Correspondence font is selected according to images to be recognized, samples pictures are generated, to the character in samples pictures respectively up and down, it is left, The right side, upper left, lower-left, upper right and bottom right movement setpoint distance l, makes corresponding feature image, and feature image is entered to made by The corresponding mark of row；

(3) feature image and picture to be identified are normalized, and by the pixel respective value of each picture, step-by-step is stored in In memory module；

(4) sub-pictures to be identified are contrasted with the feature image of corresponding types, the value of same location of pixels is performed at XOR Reason, the number of times that statistics 1 occurs, is designated as the error frequency；Using the corresponding mark of the minimum feature image of the error frequency as identification knot Fruit is exported.

2. the system as claimed in claim 1, it is characterised in that n*h ＜ l ＜ N*h.

3. system as claimed in claim 2, it is characterised in that n≤1/4.

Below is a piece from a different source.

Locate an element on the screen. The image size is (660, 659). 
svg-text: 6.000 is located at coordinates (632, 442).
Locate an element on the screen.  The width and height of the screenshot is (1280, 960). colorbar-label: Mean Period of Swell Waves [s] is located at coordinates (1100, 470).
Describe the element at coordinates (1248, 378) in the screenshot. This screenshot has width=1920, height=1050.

4. the system as claimed in claim 1, it is characterised in that the system, in normalized process include：By feature The dimension of picture of picture and sub-pictures to be identified is adjusted to formed objects；

0 or 1 is changed into respectively according to the threshold value for arranging to each grey scale pixel value in each picture, by the pixel value after conversion Opsition dependent is stored in memory module.

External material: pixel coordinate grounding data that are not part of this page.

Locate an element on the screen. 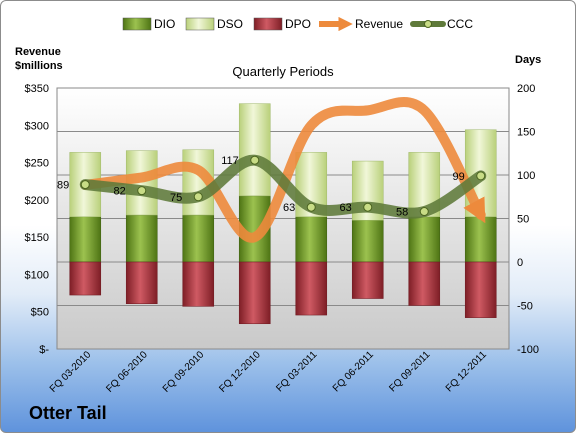 The width and height of the screenshot is (576, 433). left-tick-label: $50 is located at coordinates (40, 313).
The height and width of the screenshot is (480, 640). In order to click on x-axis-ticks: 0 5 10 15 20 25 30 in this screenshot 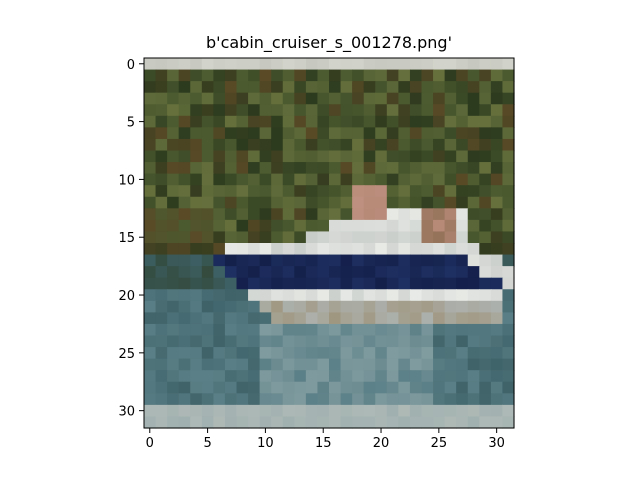, I will do `click(326, 440)`.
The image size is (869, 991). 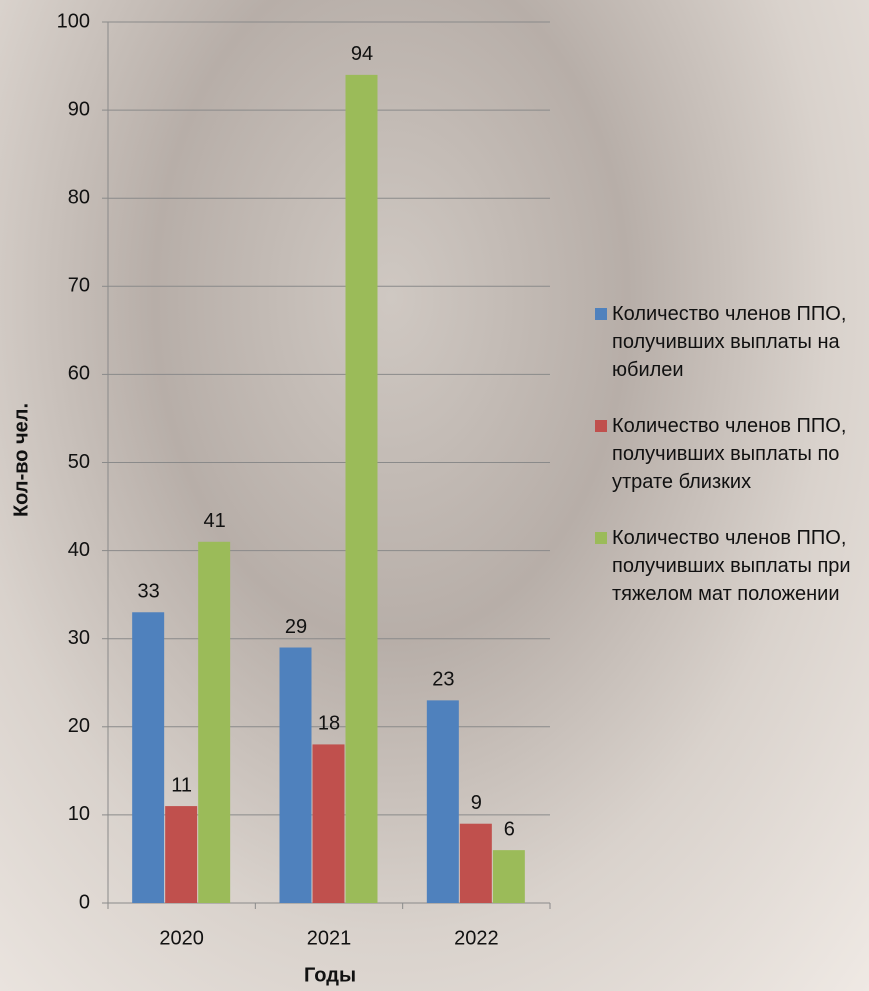 What do you see at coordinates (21, 460) in the screenshot?
I see `y-axis-title: Кол-во чел.` at bounding box center [21, 460].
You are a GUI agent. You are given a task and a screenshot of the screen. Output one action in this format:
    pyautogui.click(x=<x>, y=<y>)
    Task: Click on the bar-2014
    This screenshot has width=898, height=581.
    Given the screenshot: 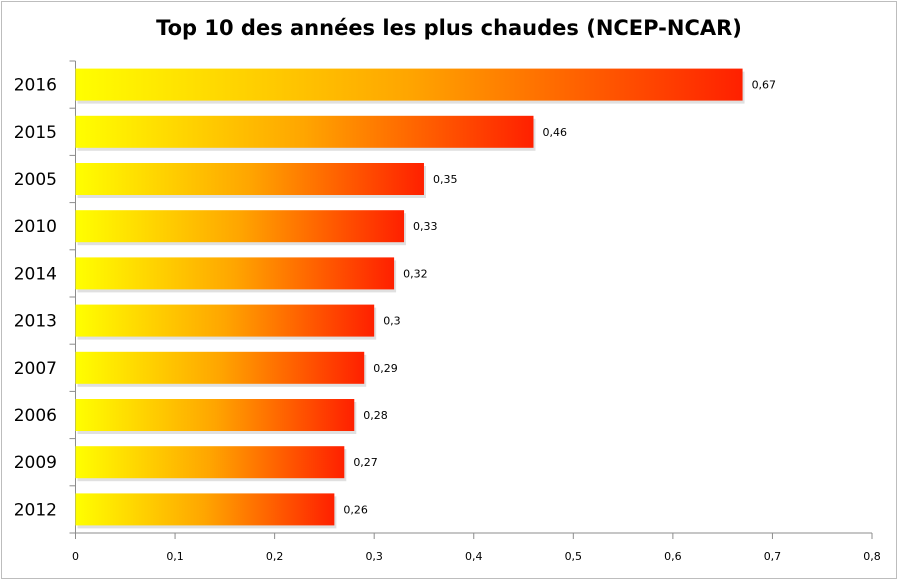 What is the action you would take?
    pyautogui.click(x=235, y=274)
    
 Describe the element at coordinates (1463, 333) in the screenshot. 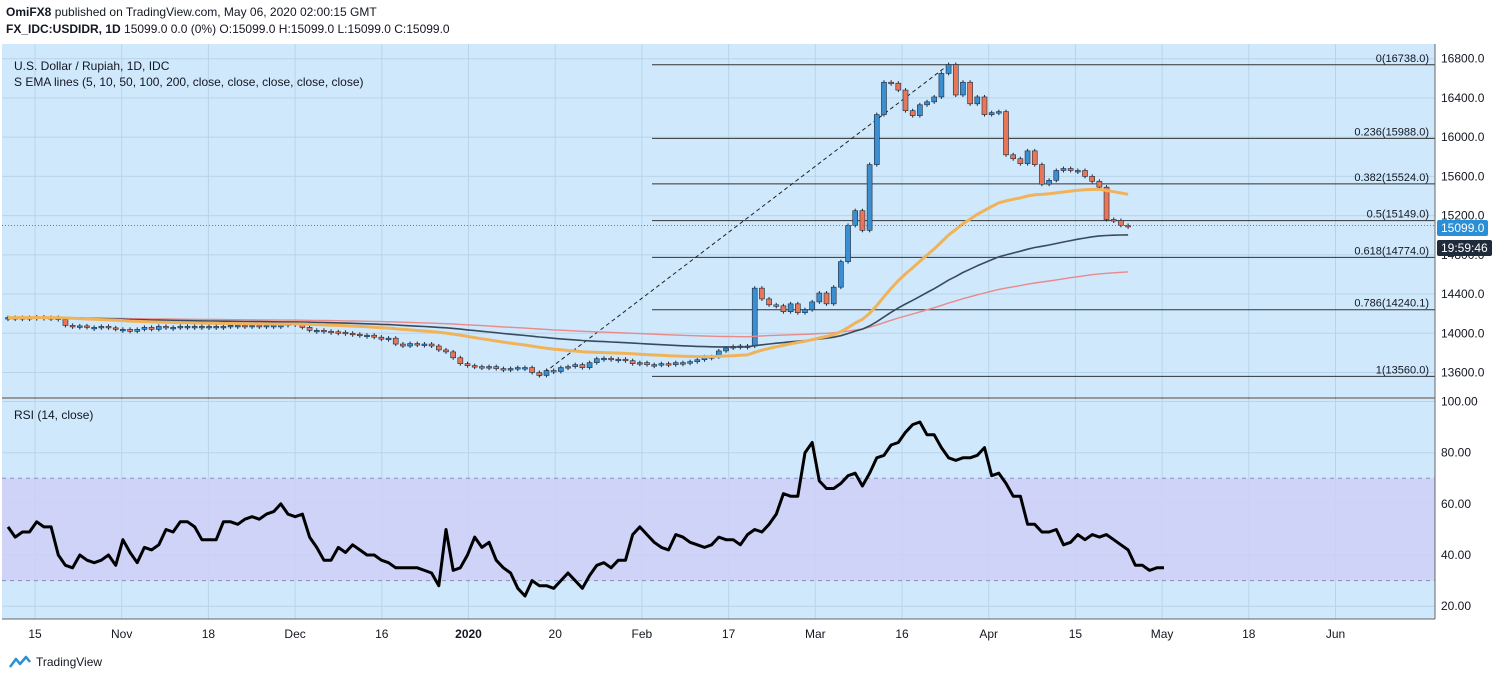

I see `y-tick-label: 14000.0` at that location.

5. the system as described in one of Claims 1-4, it is characterised in that the cutting of alphabetic character picture includes implemented below Process：

A, by digital, the alphabetical and punctuation mark in sequence of pictures out；

B, unlabelled sub-pictures are judged：Whether L≤M*h is met, and L is the width of sub-pictures character projection, and M is to be Number, h is high for row；

F (x)=g (x) t (x)

g (x) = \frac{1}{1 + e^{- 0.01 | x - h |}}

The overall width of adjacent two sub-pictures beyond C, letter digital in sequence and punctuate word picture judges：Whether Meet L_Close≤M*h；

Step C is repeated until the adjacent sub-pictures overall width in addition to numeral, letter and punctuate is unsatisfactory for L_Close≤M*h；

D, unlabelled sub-pictures in sequence are judged：If there are three adjacent sub-pictures in sequence, and three sons Picture meets：Width L≤the 0.5h of the first sub-pictures and the 3rd sub-pictures, and the width L >=h of middle sub-pictures, then by centre Sub-pictures are according to formula：

F (x)=g (x) t (x)

g (x) = \frac{1}{1 + e^{- 0.01 | x - 0.5 h |}}

Determined by cut-off carry out cutting；According to the cut-off for determining, middle sub-pictures are cut into into the first middle sub-pictures With the second middle sub-pictures；

First sub-pictures and the first middle sub-pictures are merged；

Second middle sub-pictures and the 3rd sub-pictures are merged.

6. system as claimed in claim 5, it is characterised in that 0.9≤M≤1.3.

7. system as claimed in claim 6, it is characterised in that M=1.2.

8. system as claimed in claim 7, it is characterised in that the system is to be loaded with above-mentioned pictograph identification function journey The computer or server of sequence.